9月11日は「二百二十日」です。立春から数えて220日目にあたるこの日は、八朔(はっさく)(旧暦8月1日)、二百十日と並んで、三大厄日として恐れられてきました。二百二十日は、二百十日と同じ意味を持っています。この時期はさまざまな農作物の収穫期にあたるため台風が収穫の前に来るか、後に来るかで、その年の1年の努力が水の泡になることもあります。また、漁をする人たちにとっても、海上で嵐に遭遇すれば、まさに生死に関わるため、台風の来る時期を事前に知りたいという思いから暦にこの言葉が記されるようになりました。

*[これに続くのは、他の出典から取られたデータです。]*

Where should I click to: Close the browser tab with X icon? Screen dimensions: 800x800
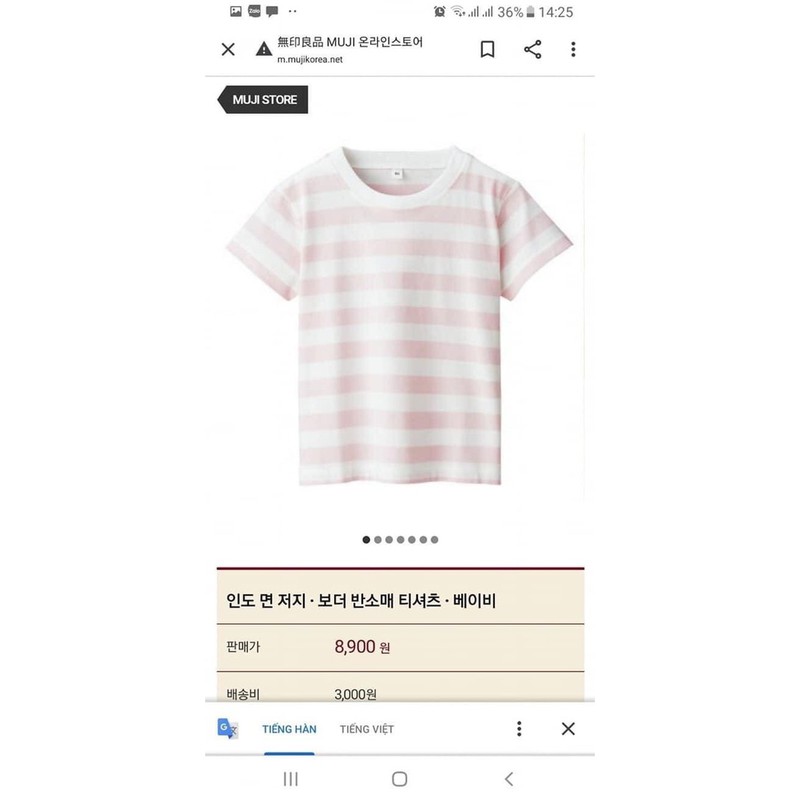click(x=228, y=49)
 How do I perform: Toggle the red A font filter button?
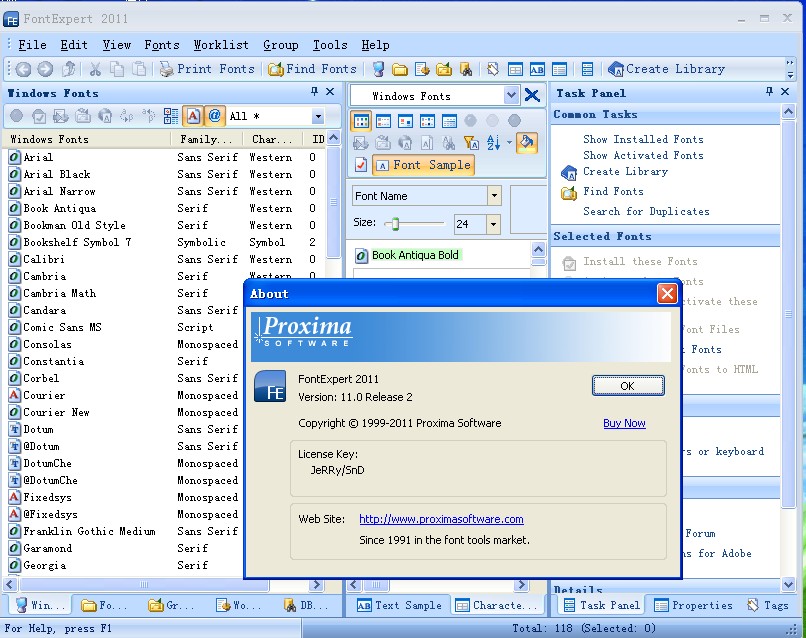[193, 116]
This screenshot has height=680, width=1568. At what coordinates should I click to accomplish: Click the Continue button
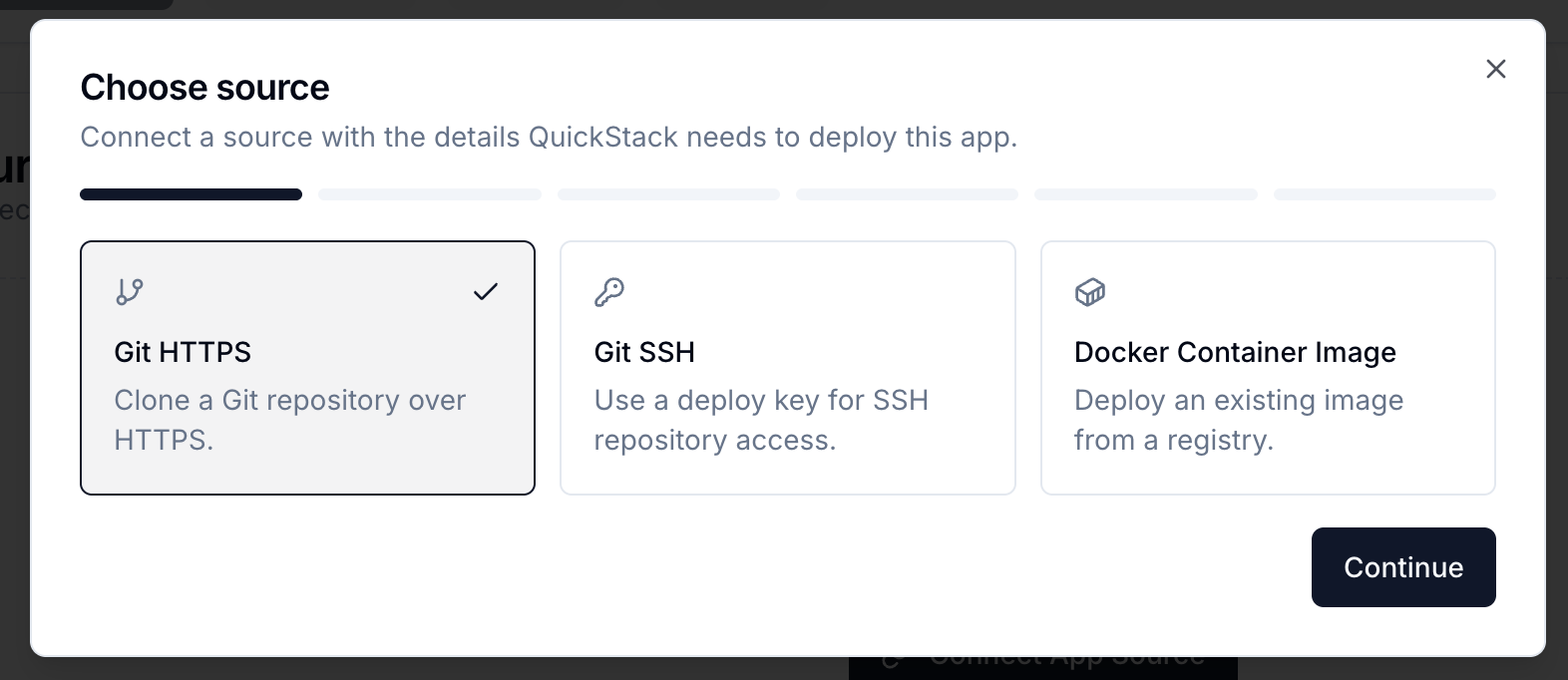[x=1403, y=567]
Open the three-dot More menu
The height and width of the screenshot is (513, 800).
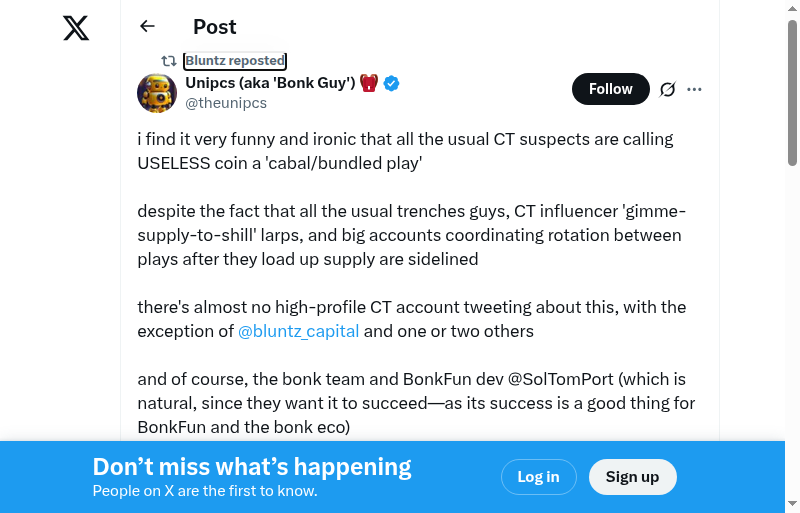(x=695, y=89)
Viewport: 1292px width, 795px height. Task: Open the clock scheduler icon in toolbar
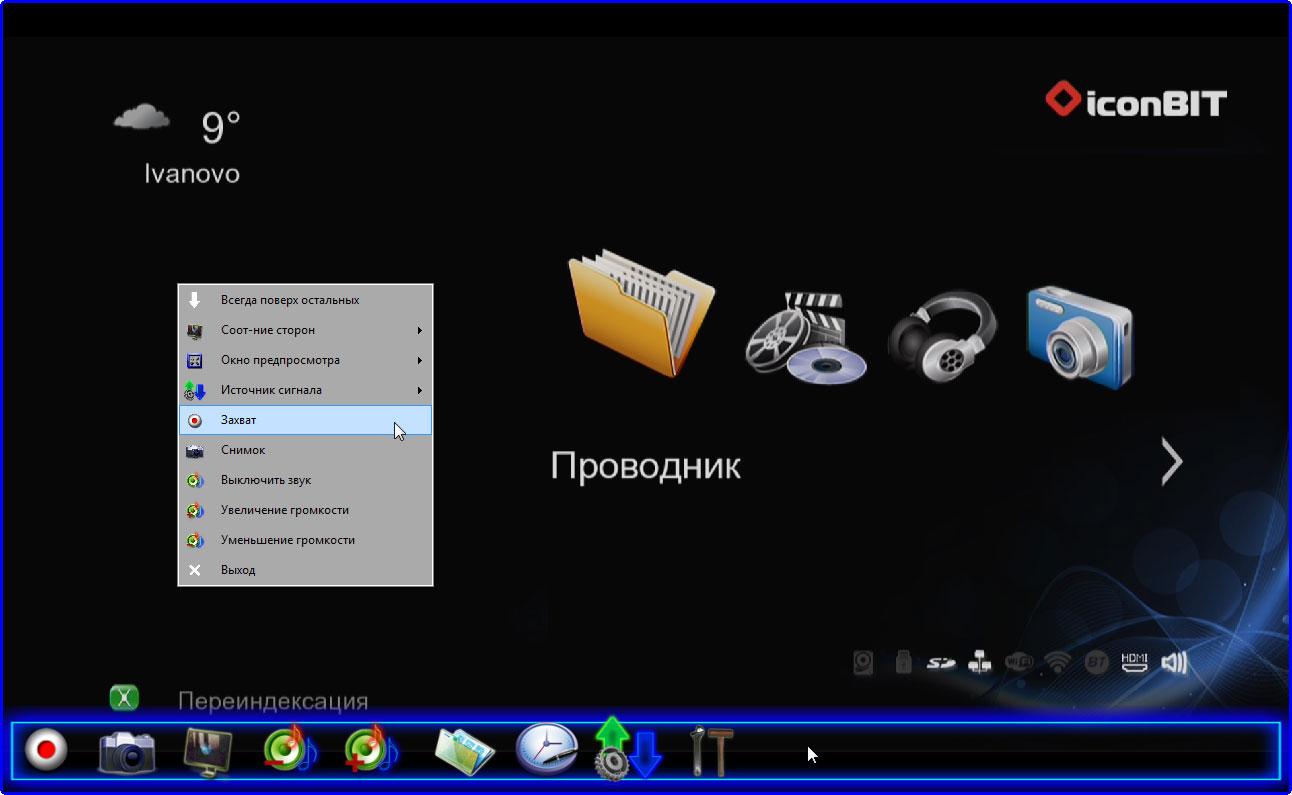pos(547,748)
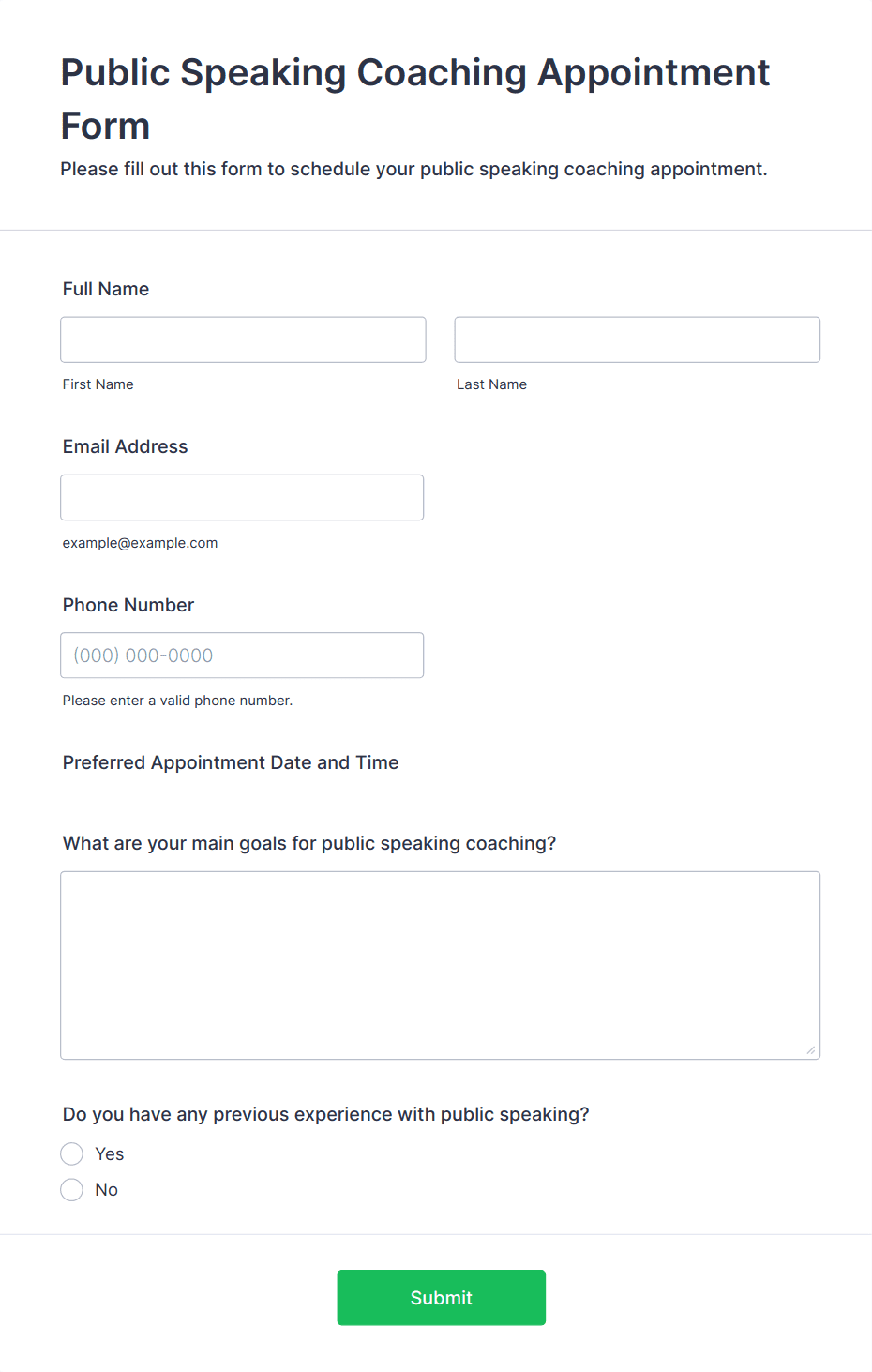Click the previous experience question label
Image resolution: width=872 pixels, height=1372 pixels.
click(x=326, y=1114)
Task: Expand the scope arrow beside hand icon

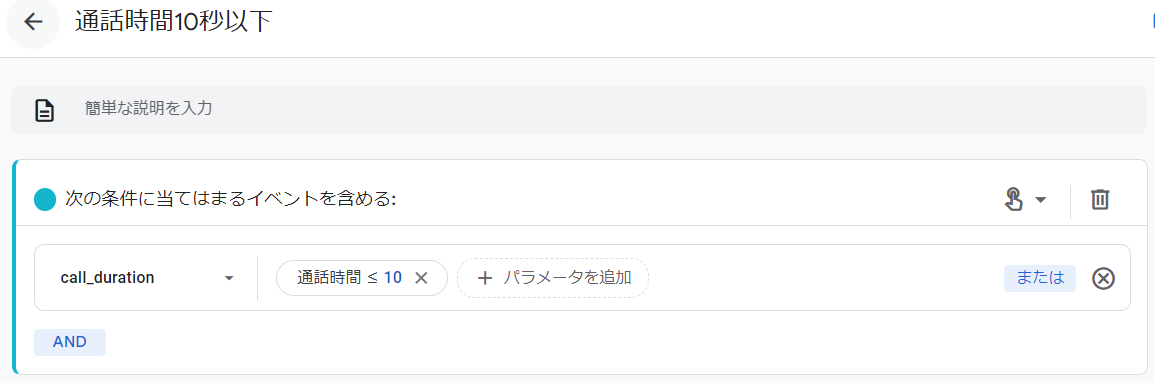Action: [1040, 200]
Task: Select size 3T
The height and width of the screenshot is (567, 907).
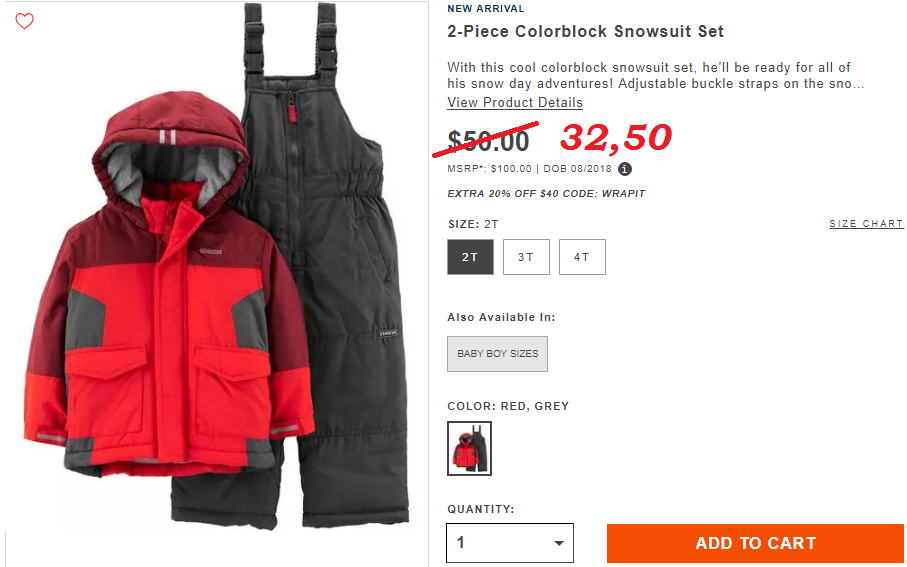Action: click(x=526, y=257)
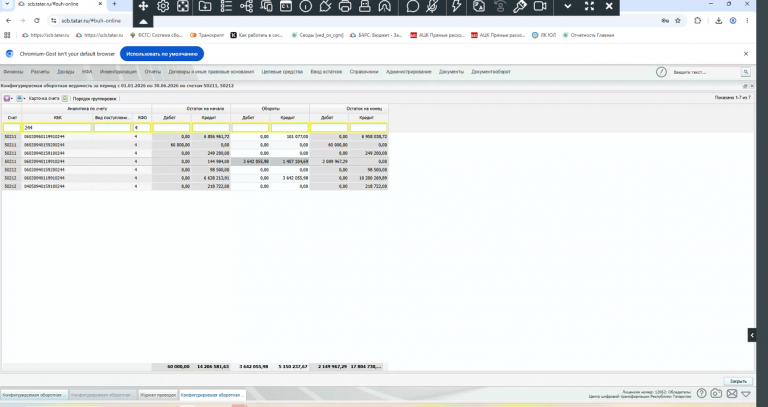Start video recording with the camera icon
The width and height of the screenshot is (768, 407).
pos(540,6)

ただ、実際には9月上旬より下旬の方が大型台風が多く襲来します。昭和以降では、タイタニック号に次ぐ犠牲者を出した洞爺丸の沈没事故がおきた1954年の洞爺丸台風や、高潮で大きな被害がでた1959年の伊勢湾台風。リンゴの被害が多かった1991年の台風19号や、高潮で大きな被害を出した1999年の台風18号など、多くが9月26日前後に日本に上陸しています。このことから、現代では二百十日や二百二十日といった言葉は、そろそろ大型台風が襲来しやすくなるので、警戒を強めるようにとも受け取ることができます。

秋の台風の特徴

秋の台風の特徴

9月後半にかけては台風の襲来が多くなります。秋台風の特徴は、強い大型の台風が多いことです。これは、海水温が高く、台風が勢力を保ったまま日本列島に近づくことが原因です。大きな高潮災害が起きやすいという特徴もあります。また、秋雨の季節ですので、台風が秋雨前線を刺激して大雨になることもあります。昭和の三大台風と呼ばれる室戸台風、枕崎台風、伊勢湾台風も9月の後半に襲来した台風でした。室戸台風は1934(昭和9)年9月21日に高知県室戸岬付近に上陸しました。大阪湾で高潮が発生するなど、近畿地方を中心にかつてない風水害がもたらされました。また、枕崎台風は1945(昭和20)年9月17日に、鹿児島県枕崎市付近に上陸しました。激しい雨が降り、広島県を中心に洪水や土砂災害の大きな被害が出ました。伊勢湾台風は1959(昭和34)年9月26日に和歌山県潮岬付近に上陸しました。広い範囲で大雨となり、伊勢湾で高潮が発生するなどして全国で5000名以上が犠牲になりました。1999年の9月24日には台風18号の影響で熊本県の宇城(うき)市(旧不知火町)で高潮により12名の命が失われています。大型の台風シーズンはこれからなので、十分に気をつけてください。

重陽(ちょうよう)

重陽(ちょうよう)

9月9日は重陽(ちょうよう)の節句です。あまり聞きなれない言葉ですが、江戸時代の祭日である「五節句」のうちの一つです。五節句には、新年に七草がゆを食べて一年の無事を祈る人日(じんじつ)の節句(1月7日)、ひなまつりの上巳(じょうし)の節句(3月3日)、端午の節句(5月5日)、七夕の節句(7月7日)があり、その最後を締めくくるのが9月9日の重陽の節句です。春の上巳の節句は桃の節句、初夏の端午の節句は菖蒲(しょうぶ)の節句と呼ぶように、重陽の節句は菊の節句とも呼ばれます。重陽の節句には、邪気を払い長寿と一家の繁栄を祈って菊の花を浮かべた酒を飲んだり、菊に綿をかぶせて、露で濡れたその綿で体をふく習わしもあり、平安時代から明治時代までは庶民の間でこのような様々な行事が行われていました。しかし最近では菊の品評会が行われる程度でほかの節句に比べてなじみのうすいものになっています。せっかくですからたまにはお酒に菊を浮かべ、この節句を祝ってみるのもいいかもしれませんね。